The pineal gland is a midline structure, and is often seen in plain skull X-rays, as it is often calcified.
The pineal body consists in humans of a lobular parenchyma of pinealocytes surrounded by connective tissue spaces. The gland's surface is covered by a pial capsule.
The pineal gland consists mainly of pinealocytes, but four other cell types have been identified.
The pineal gland receives a sympathetic innervation from the superior cervical ganglion. However, a parasympathetic innervation from the sphenopalatine and otic ganglia is also present. Further, some nerve fibers penetrate into the pineal gland via the pineal stalk (central innervation). Finally, neurons in the trigeminal ganglion innervate the gland with nerve fibers containing the neuropeptide, PACAP. Human follicles contain a variable quantity of gritty material, called corpora arenacea (or "acervuli", or "brain sand"). Chemical analysis shows that they are composed of calcium phosphate, calcium carbonate, magnesium phosphate, and ammonium phosphate. In 2002, deposits of the calcite form of calcium carbonate were described. Calcium, phosphorus and fluoride deposits in the pineal gland have been linked with aging.
Pinealocytes in many non-mammalian vertebrates have a strong resemblance to the photoreceptor cells of the eye. Some evolutionary biologists believe that the vertebrate pineal cells share a common evolutionary ancestor with retinal cells.
In some vertebrates, exposure to light can set off a chain reaction of enzymatic events within the pineal gland that regulate circadian rhythms. Some early vertebrate fossil skulls have a pineal foramen (opening). This correlates with the physiology of the modern "living fossils", the lamprey and the tuatara, and some other vertebrates that have a parietal organ or "third eye," which, in some of them, is photosensitive. The third eye represents evolution’s earlier approach to photoreception. The structures of the third eye in the tuatara are homologous to the cornea, lens and retina, though the latter resembles that of an octopus rather than a vertebrate retina. The asymmetrical whole consists of the "eye" to the left and the pineal sac to the right. "In animals that have lost the parietal eye, including mammals, the pineal sac is retained and condensed into the form of the pineal gland."
Unlike much of the rest of the mammalian brain, the pineal gland is not isolated from the body by the blood-brain barrier system; indeed it has profuse blood flow, second only to the kidney.
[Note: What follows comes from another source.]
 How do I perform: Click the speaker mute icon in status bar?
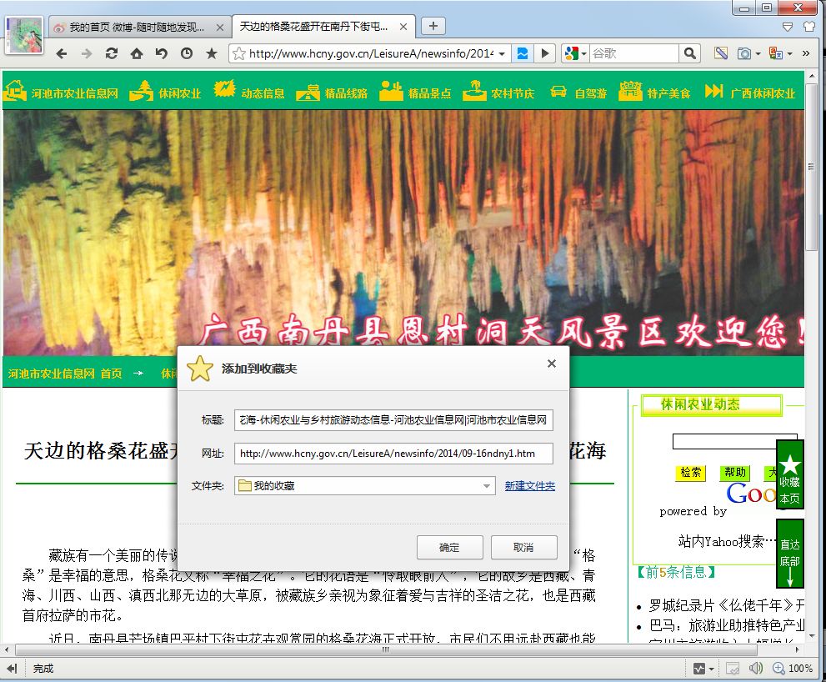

Fossils seldom preserve soft anatomy. The brain of the Russian Melovatka bird, about 90 million years old, is an exception, and it shows a larger-than-expected parietal eye and pineal gland.
In humans and other mammals, the light signals necessary to set circadian rhythms are sent from the eye through the retinohypothalamic system to the suprachiasmatic nuclei (SCN) and the pineal.